Göreve gelir gelmez kurumsal yapıyı revize ettik. Her birimin kendi başına bir şeyler yaptığı, kimsenin kimseden haberdar olmadığı İhtiyacın temelinde bile ortak hareket edilmediği bir yapı mevcuttu.
Öncelikle kurumsal bir yapı oluşturmak ve kurumsal bir hafıza oluşturmak. Kontrol edilebilir, hesap verilebilir bir yapı için kolları sıvadık. İlk iş olarak alanında uzman arkadaşlarla kurumsal yapımızı revize ettik. İsraf ve yolsuzluk ihbar hattını devreye koyduk. Sorunlara yerinde ve zamanında müdahale etmeye gayret ediyoruz. Bütün karmaşa ve keşmekeşliğe son verdiğimizde inanıyoruz.
Bütün şirketlerimiz zararda. Bunları toparlayacağız.
Bir Daire Başkanı kaç beğeni yapmış, kaç twit atmış bunların hesabını yapmışlar, yani boş işlerle uğraşmışlar.
Yerli yersiz harcama yapılmış, yatırımlar öncelik sırasına göre yapılmamış.
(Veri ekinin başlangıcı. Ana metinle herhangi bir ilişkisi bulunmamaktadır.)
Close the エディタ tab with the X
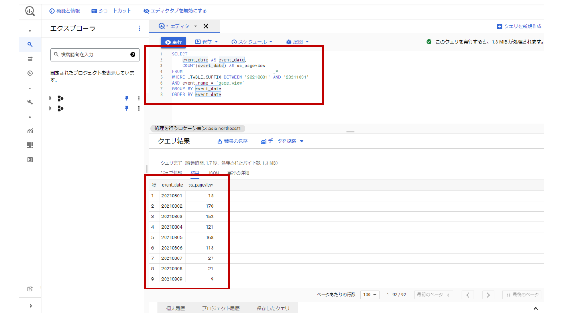The width and height of the screenshot is (563, 317). pos(205,26)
Ciddi istismarlar vardı, onları engelledik, onlarla ilgili gerekli hukuki süreci başlattık.
Garip garip sözleşmeler vardı. Şöyle bir örnek vereyim; bir üst düzey yönetici Genel Müdür olarak atanıyor şirkete. Diyelim ki bir ay, 2 ay sonra ayrıldı ya da görevden alındı, biz 2 sene boyunca aynı maaşı o kişiye ödemeye devam ediyorduk. Kimin parası bu, yine halkın parası. Bu sözleşmelerin hepsini değiştirdik. Geldiğimizde Genel Müdür maaşı 80 bin liraydı, biz bunu 55 bin liraya düşürdük.
Zeynel beyi itham etmiyorum, bunların hepsi ekip işidir.
Yerinde harcamalar için 6 kişilik bir Komisyon oluşturacağız.
Öncelikle durum tespiti yaptık. Ortada herhangi bir sistem yoktu!
Sadece bir kesimin değil, 2 milyon 200 bin insanın ve dışarıdaki Urfalıların da hizmetkârı olmak için var gücümüzle çalışıyoruz.
Göreve başladığım günden beri yoğun iş talepleriyle karşılaşıyorum, bir kez daha ifade ediyorum; Belediye şu anda işçi almıyor, alacağımız zaman da bunun duyurusunu herkese yapacağız, kendi elleriyle gelip kurayı çekecekler, hak hukuk adalet yerine gelsin diye.. ”
Mehmet Akif İnan Konferans Salonu’nda gerçekleştirilen ve yerel TV’ler tarafından canlı olarak yayınlanan programda kentte görev yapan gazeteciler Başkana soru sorma imkanı buldu.